**Extrait**
Le 11 janvier 2017, l'enquête interne visant à évaluer plus amplement ces faits a démarré.
2.
Par une déclaration officielle de M. [V] du 19 janvier 2017, qu'il a fait dans le cadre de l'enquête interne, nous avons appris que vous avez initialement engagé M. [V] en tant que directeur général Switchgear (poste de direction) pour CG Electric Systems Hungary Zrt, une filiale de CG Power Systems Belgium SA, par le biais d'un contrat de travail, qui devait commencer le 1er juin 2016.
Cependant, vous étiez bel et bien au courant du fait que CG Electric Systems Hungary allait réduire son cycle de production et n'accepterait pas de nouvelles offres et en conséquence, que le Conseil d'administration n'autorisait pas d'engagement pour des postes de direction. En outre, l'approbation de M. [H] était nécessaire pour les termes et conditions d'emploi de tels individus, comme prescrit dans les Règles de procédure Globale du groupe CG.
Les procès-verbaux du Conseil d'administration émanant de CG Holdings Belgium SA et afférents à la réunion du 19 mai 2016, indiquent clairement que CG Electric Systems Hungary réduirait ses activités et qu'aucune augmentation du coût d'exploitation ne pouvait avoir lieu et donc qu'aucun nouvel employé ne pouvait être engagé :
« Pour améliorer la visibilité financière dans SWHU, le Conseil a proposé de réduire la durée du cycle de production, d'arrêter de prendre d'autres ordres, de suspendre toute augmentation de salaire pour le moment ; les directives des Business Heads doivent être transmises à toutes les personnes concernées avec la mention claire qu'il ne doit y avoir aucune garantie de la maison-mère pour de nouveaux appels d'offres et aucune augmentation dans la structure du coût opérationnel ».

**Consigne écrite A**
Relevez toutes les dates mentionnées dans l'extrait.
L'extrait et les entrées sont indépendants les uns des autres.

**Données de l'exercice**
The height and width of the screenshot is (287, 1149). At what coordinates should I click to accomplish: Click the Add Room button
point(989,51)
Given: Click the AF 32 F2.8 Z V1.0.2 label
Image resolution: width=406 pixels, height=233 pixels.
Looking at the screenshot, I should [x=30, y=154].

--

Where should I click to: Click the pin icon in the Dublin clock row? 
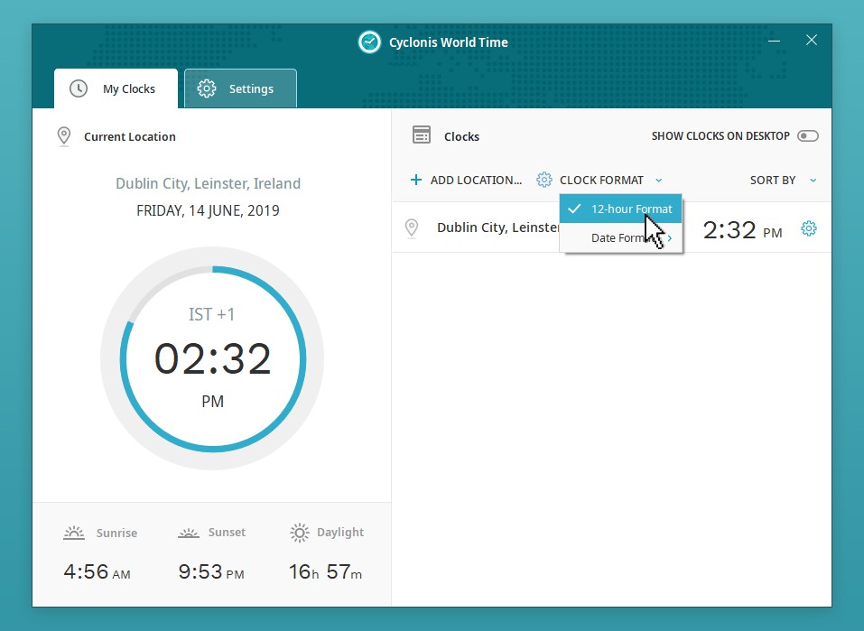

...

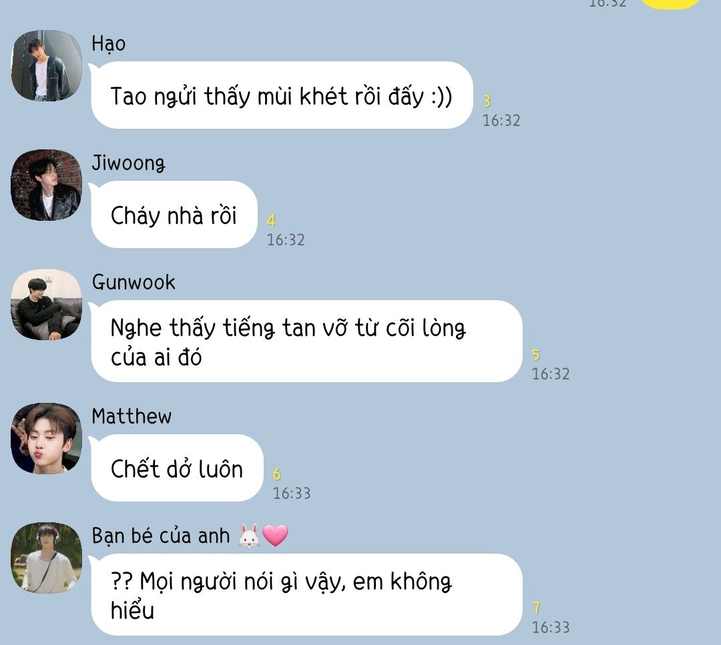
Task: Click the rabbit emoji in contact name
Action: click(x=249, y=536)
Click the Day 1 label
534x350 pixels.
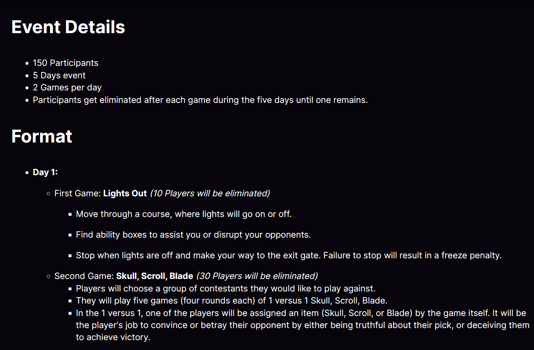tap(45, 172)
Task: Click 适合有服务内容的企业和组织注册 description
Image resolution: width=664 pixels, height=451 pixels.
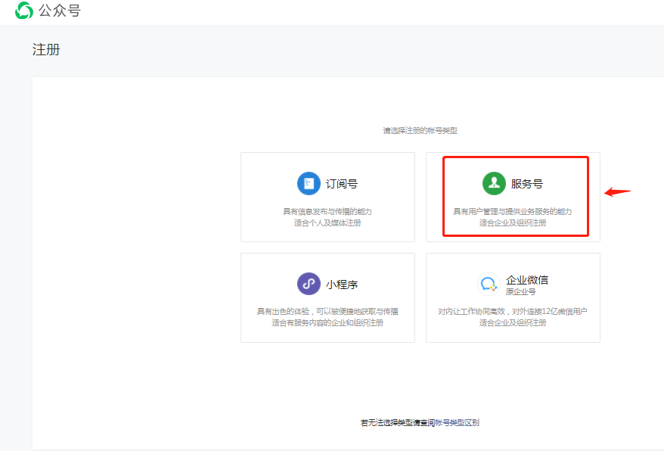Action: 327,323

**Consigne écrite B**
Recopiez à l'identique les lignes des entrées qui vont de celle contenant « The height and » jusqu'à celle contenant « Looking at the », ces deux lignes comprises.

**Résultat final A**
- 11 janvier 2017
- 19 janvier 2017
- 1er juin 2016
- 19 mai 2016

**Résultat final B**
The height and width of the screenshot is (287, 1149). At what coordinates should I click to accomplish: Click the Add Room button
point(989,51)
Given: Click the AF 32 F2.8 Z V1.0.2 label
Image resolution: width=406 pixels, height=233 pixels.
Looking at the screenshot, I should [x=30, y=154].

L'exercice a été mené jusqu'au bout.